• **WORK INSTRUCTIONS**: Each record that follows is to be reproduced character for character, pictures excepted.

══ DATA

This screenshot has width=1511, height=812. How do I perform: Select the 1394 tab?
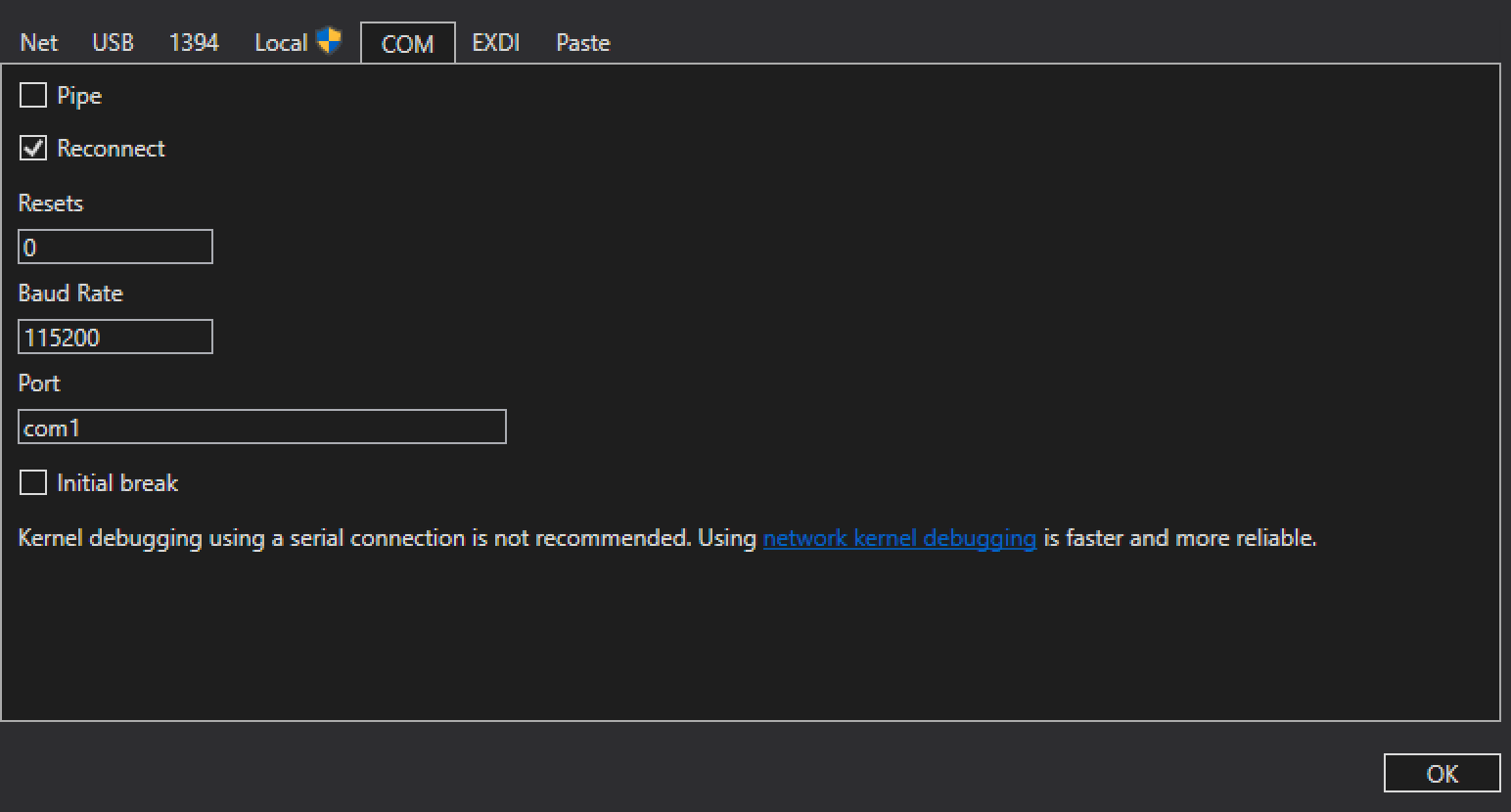[194, 43]
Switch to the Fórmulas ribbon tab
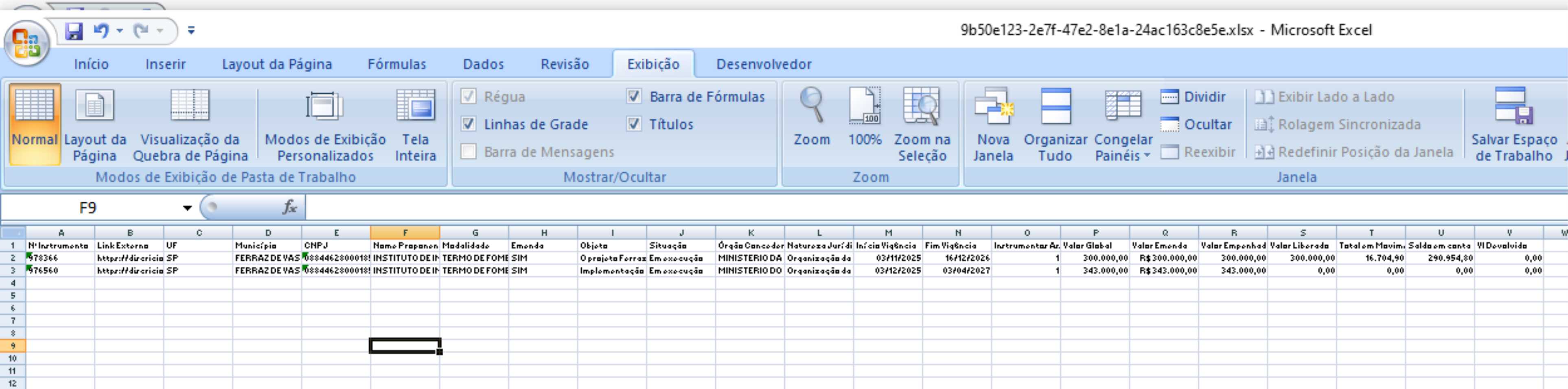Viewport: 1568px width, 389px height. pyautogui.click(x=396, y=64)
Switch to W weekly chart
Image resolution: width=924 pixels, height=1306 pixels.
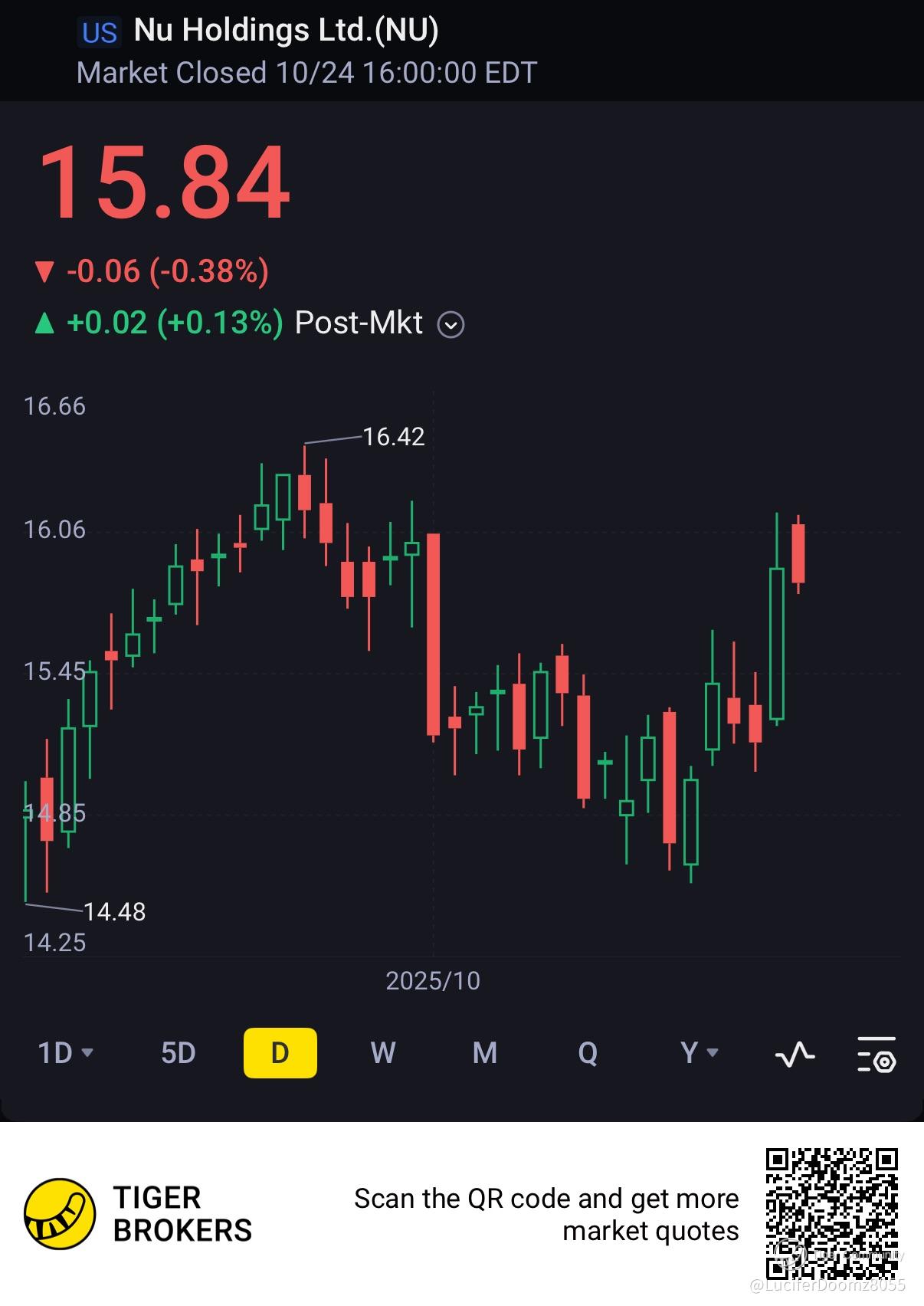pyautogui.click(x=382, y=1053)
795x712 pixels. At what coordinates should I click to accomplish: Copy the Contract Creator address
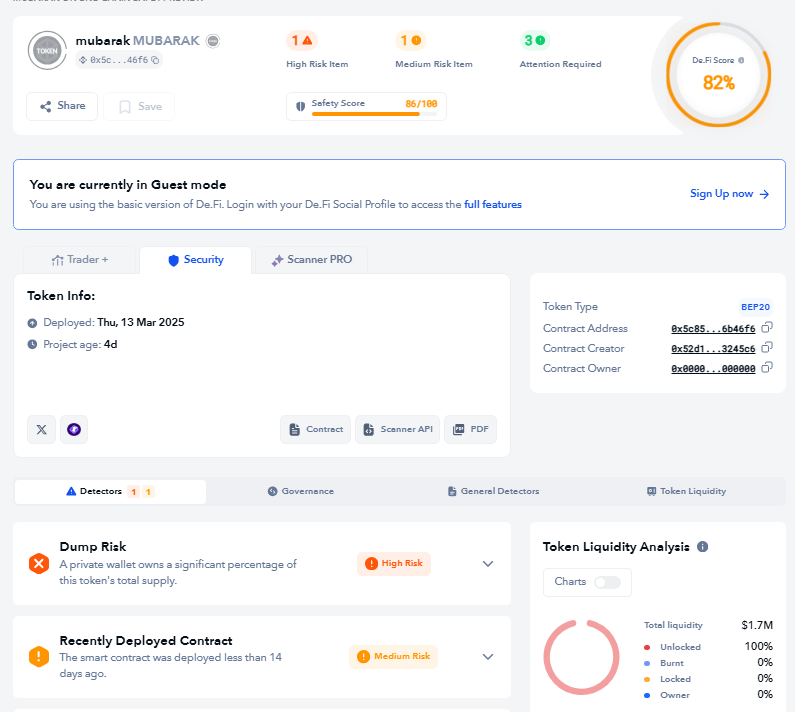[767, 348]
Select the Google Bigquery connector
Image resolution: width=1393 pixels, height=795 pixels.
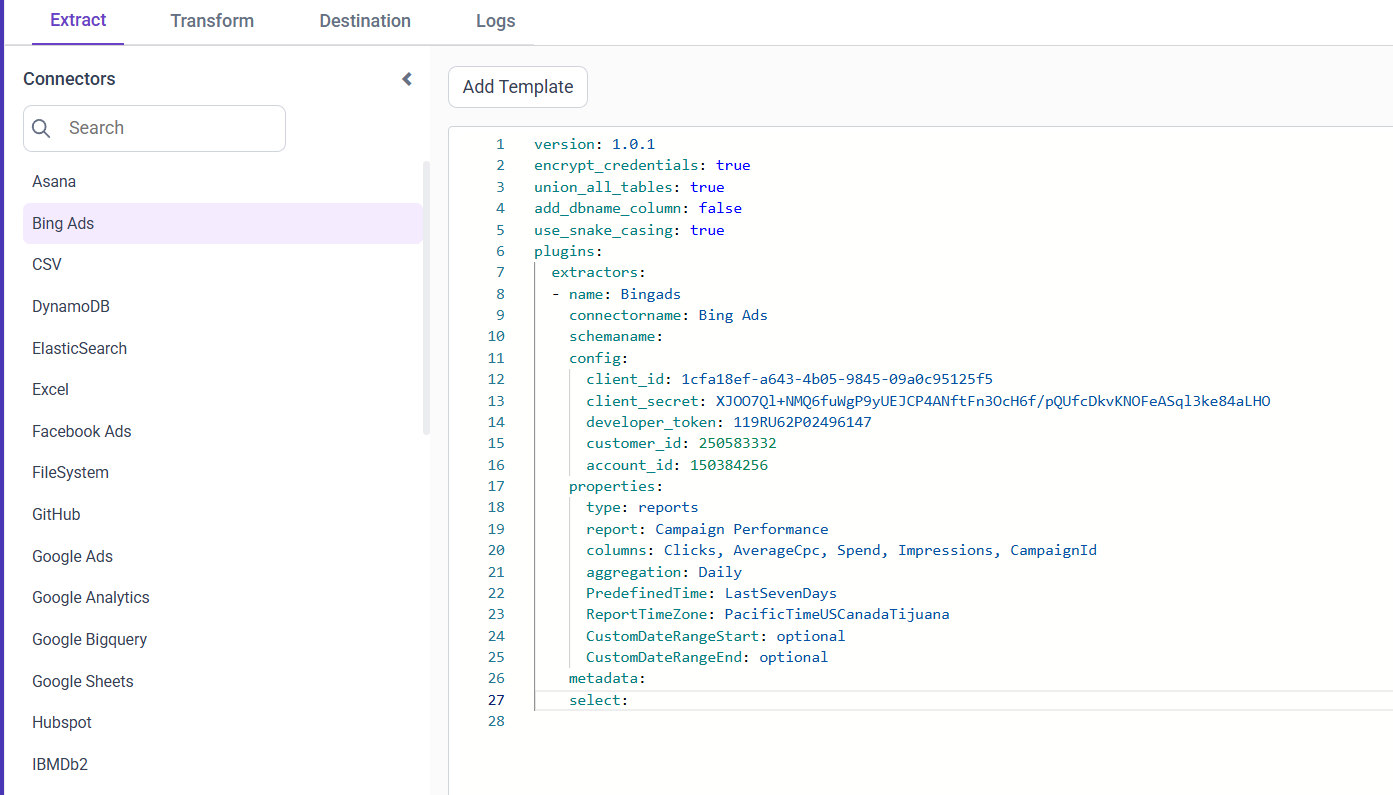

════

• **FINISHED EXERCISE**:
This screenshot has width=1511, height=812. How do I perform: Select the 1394 tab?
[194, 43]
Switch to the Fórmulas ribbon tab
Viewport: 1568px width, 389px height. pyautogui.click(x=396, y=64)
Switch to W weekly chart
Image resolution: width=924 pixels, height=1306 pixels.
pyautogui.click(x=382, y=1053)
795x712 pixels. At what coordinates should I click to accomplish: Copy the Contract Creator address
[767, 348]
Select the Google Bigquery connector
Image resolution: width=1393 pixels, height=795 pixels.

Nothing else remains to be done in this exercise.